This sponsorship thing - family reunion stuff - is rather important. Most migration to OZ is like that. Families pay for their people to come too. Work is found somehow within the family ties.

Another way to get to OZ in the fast lane is to arrange a marriage. I know this sounds a bit drastic but more preferrable to having frostbite in Eastern European Gulags or a dose of re- education in South East Asian Camps.

These days lotsa boatpeople arrive via Indonesia. They risk everything to get here and pay huge sums to smugglers. These migrants are mostly from the Middle East. Australia is taking a hard line and I don't recomment the idea. Considerable loss of boatpeople by drowning are frequently talked about. Hard to proof because they just vanish in the ocean somewhere.

'IT' work is easier to find on the Eastern seaboard of OZ. About 30,000 vacancies exist in the industry. Jobs are advertised in all sorts of websites. Do a wildcard query.

There are lotsa backbackers travelling OZ. They get a working visa to try their luck. In tourist resorts the work is easy and seasonal. Visa applications are not hard to find. Often my European family breeze by on such arrangements.

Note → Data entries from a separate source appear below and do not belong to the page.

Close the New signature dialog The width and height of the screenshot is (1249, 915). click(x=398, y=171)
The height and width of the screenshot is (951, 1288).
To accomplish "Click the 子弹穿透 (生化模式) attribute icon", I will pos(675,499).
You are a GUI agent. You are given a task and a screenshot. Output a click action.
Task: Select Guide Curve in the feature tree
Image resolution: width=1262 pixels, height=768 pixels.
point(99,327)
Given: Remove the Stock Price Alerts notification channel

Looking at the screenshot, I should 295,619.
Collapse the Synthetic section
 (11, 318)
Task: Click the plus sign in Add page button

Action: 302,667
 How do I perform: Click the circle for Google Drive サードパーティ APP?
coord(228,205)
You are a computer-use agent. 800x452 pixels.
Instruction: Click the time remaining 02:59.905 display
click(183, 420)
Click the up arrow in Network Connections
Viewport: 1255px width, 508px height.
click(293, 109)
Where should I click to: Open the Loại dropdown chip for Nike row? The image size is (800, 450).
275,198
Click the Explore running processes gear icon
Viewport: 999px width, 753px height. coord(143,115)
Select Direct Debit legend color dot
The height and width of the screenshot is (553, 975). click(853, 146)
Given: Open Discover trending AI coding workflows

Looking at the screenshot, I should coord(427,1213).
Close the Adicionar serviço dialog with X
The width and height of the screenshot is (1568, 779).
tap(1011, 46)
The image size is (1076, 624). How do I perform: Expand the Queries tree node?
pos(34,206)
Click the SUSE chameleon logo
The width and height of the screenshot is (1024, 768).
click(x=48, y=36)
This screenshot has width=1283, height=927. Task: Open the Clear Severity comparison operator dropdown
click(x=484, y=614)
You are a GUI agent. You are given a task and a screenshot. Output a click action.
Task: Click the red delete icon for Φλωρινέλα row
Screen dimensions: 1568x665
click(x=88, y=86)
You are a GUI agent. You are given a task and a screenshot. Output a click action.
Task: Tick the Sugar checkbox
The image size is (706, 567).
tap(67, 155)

Australia is a free country. Many simply disappear off the radar screen to pop up years later.

Australia is also a very lonely place if you are a migrant without contacts. I think if your mob wants to get here and do it successfully being American helps. If you've got money that even better. If you have someone to sponsor that's real good.

The fastest way to get here is as a businessman. Buy into OZ business and the doors open. You need to have $500,000 to get the green light.

Poor people need not apply, unless you've been bombed into refugee status. Even then we're getting compassion fatigued.

Check out how the South Africans, and now Rhodesians, get themselves here. It's an education that plays on pommy heartfelt bloodlines. Most of them seem to join the Liberal Party where there appears to be an investation of persons with funny accents.

As always, which ever way you look at it, it costs money. No money no go.

Get a sponsor or marry an OZ surfer, get a visa and go feral - everyone else does.

Melbourne is a huge joint that blackens and bruises the mind. I personally hate the bloody place and it's full of ethnics who jingle and jangle in their own lingo, and some 'born-to-rule' Liberal Party freakzzz - a pot-pourri of duds. For the rest they are quite normal and even pleasant sometimes. Learn to talk Ozzie Rules Football and you're in. Talk cricket helps too. Try and loose the Yankee twang because of distant memories when the Americans servicemen came on R&R and nicked all our sheilas. Still a bit of a sore point... Regards from Down Under - it's a big place!

-- Pieter (zaadz@icisp.net.au), April 30, 2000.


Yes, we do have tough immigration laws - I suspect they are fairly similar to those in the USA. I think your sister and her husband should visit an Australian Embassy before they start selling up.

-- Kerry Maszkowski (masz@southcom.com.au), April 30, 2000.

Peter pan,

E-mail me, it's real, and I will hook you up with some people I have gotten to know in OZ. They can communicate with your Sister and Bro-in-law and maybe provide them a place to stay for a bit..or not, but it wouldn't hurt to try.

Cheers

-- Cherri (sams@brigadoon.com), April 30, 2000.


Thank you so very much.. each of you for the answers... you guys are great!!!!!!!!!!!!!!

-- peter pan (up up @way.com), April 30, 2000.